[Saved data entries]

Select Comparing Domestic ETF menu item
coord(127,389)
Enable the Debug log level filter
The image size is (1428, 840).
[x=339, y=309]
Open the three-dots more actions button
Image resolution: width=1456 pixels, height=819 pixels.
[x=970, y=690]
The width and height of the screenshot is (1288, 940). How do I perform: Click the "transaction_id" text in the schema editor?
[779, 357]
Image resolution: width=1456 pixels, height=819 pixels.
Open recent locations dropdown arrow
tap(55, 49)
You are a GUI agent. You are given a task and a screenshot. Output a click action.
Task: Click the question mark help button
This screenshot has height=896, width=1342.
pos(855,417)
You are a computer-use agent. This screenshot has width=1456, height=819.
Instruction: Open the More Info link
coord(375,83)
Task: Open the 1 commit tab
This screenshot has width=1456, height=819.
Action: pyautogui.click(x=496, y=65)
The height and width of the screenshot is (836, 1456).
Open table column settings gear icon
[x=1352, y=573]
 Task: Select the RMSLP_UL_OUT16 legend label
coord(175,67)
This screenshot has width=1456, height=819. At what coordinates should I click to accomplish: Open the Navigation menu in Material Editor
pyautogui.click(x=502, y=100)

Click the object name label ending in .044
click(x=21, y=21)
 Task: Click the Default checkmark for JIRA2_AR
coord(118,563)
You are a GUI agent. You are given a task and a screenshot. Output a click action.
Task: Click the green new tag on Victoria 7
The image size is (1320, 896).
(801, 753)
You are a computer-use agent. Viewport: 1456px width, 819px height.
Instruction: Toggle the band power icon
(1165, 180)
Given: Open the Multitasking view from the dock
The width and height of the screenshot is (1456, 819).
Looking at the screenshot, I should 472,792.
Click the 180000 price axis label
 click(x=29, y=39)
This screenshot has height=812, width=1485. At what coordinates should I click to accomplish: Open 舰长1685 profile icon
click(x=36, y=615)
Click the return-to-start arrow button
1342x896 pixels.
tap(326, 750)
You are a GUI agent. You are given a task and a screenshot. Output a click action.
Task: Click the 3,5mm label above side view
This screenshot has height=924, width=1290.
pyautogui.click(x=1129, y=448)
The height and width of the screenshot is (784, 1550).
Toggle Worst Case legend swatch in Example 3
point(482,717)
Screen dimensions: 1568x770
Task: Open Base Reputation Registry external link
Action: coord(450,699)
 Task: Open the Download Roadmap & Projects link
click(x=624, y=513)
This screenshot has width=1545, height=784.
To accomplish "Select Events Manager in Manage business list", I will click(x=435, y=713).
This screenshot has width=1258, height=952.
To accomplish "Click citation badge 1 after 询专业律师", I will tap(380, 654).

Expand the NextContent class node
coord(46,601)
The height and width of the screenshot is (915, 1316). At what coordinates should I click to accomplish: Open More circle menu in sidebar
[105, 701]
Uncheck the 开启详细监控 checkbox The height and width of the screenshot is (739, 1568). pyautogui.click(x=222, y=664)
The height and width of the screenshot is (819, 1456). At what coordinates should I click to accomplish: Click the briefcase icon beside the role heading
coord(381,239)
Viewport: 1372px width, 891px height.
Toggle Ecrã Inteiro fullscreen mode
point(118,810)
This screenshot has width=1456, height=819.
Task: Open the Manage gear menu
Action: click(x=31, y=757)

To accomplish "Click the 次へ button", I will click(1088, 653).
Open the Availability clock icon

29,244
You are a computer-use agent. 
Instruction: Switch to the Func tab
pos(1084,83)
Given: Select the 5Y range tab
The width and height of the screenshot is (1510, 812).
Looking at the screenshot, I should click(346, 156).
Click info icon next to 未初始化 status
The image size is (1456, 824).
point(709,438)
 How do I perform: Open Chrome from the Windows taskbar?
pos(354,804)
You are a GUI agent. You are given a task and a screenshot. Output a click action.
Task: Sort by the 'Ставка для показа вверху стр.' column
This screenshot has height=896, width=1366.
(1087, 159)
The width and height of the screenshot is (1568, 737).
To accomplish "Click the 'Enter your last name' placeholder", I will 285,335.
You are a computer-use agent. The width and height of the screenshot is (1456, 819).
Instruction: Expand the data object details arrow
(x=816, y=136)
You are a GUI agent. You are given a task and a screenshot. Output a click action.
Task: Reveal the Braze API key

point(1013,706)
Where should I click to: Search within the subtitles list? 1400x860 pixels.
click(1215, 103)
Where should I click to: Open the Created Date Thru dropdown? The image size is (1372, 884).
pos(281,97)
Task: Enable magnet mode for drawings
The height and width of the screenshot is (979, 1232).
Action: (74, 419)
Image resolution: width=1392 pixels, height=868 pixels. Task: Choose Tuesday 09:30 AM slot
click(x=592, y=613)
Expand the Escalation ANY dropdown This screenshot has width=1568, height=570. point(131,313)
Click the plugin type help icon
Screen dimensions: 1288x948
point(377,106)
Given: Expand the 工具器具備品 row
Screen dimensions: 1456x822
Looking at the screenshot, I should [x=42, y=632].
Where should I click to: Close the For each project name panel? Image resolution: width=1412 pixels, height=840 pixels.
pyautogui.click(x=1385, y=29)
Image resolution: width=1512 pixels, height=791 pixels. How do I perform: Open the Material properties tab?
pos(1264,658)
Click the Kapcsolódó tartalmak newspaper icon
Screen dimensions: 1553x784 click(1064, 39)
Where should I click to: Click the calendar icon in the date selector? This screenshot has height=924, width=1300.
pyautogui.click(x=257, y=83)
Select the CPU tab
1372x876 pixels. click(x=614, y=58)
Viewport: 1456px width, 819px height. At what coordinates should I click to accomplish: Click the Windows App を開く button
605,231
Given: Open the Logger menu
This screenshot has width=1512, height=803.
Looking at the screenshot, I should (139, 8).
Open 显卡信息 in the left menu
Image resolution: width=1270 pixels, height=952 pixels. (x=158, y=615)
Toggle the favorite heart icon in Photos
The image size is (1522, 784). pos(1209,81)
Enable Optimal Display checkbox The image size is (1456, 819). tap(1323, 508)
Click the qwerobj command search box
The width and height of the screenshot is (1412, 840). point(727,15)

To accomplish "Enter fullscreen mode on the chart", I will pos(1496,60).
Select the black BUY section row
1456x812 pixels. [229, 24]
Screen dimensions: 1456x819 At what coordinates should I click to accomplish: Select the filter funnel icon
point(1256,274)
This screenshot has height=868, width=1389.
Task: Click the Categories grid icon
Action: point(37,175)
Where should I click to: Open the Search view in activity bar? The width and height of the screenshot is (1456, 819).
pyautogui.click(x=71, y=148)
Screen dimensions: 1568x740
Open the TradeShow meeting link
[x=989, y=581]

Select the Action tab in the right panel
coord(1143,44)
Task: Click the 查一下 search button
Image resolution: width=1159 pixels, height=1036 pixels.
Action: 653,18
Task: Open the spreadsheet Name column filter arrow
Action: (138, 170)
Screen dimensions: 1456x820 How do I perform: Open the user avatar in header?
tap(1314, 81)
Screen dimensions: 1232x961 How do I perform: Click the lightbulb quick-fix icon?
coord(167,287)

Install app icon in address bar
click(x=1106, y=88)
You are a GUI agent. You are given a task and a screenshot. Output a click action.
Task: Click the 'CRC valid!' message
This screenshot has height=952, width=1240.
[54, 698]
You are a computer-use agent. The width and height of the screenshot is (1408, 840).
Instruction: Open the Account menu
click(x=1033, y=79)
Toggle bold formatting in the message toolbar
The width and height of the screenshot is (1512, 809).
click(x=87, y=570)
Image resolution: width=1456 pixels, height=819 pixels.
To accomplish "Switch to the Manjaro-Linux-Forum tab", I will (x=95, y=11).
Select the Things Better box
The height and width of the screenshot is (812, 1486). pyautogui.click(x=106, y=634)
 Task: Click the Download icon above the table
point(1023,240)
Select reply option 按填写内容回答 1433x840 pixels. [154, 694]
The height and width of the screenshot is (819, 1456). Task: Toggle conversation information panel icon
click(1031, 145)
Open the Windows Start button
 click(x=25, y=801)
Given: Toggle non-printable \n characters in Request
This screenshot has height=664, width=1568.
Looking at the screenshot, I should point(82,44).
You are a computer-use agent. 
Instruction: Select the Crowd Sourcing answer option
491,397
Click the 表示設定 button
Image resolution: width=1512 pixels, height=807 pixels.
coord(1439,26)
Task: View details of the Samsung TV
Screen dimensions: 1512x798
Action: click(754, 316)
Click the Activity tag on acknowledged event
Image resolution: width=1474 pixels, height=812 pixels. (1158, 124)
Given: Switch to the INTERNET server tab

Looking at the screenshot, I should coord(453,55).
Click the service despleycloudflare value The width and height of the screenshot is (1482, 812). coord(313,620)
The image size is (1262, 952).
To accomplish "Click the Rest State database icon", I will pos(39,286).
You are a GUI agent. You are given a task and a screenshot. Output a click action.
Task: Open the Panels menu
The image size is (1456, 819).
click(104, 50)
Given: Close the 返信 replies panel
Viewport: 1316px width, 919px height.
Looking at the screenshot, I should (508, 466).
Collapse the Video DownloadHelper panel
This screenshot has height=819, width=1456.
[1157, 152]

TASK DETAILS
Each line above that includes the word "Enter" is to be copied.

REPLY
To accomplish "Click the 'Enter your last name' placeholder", I will 285,335.
To accomplish "Enter fullscreen mode on the chart", I will pos(1496,60).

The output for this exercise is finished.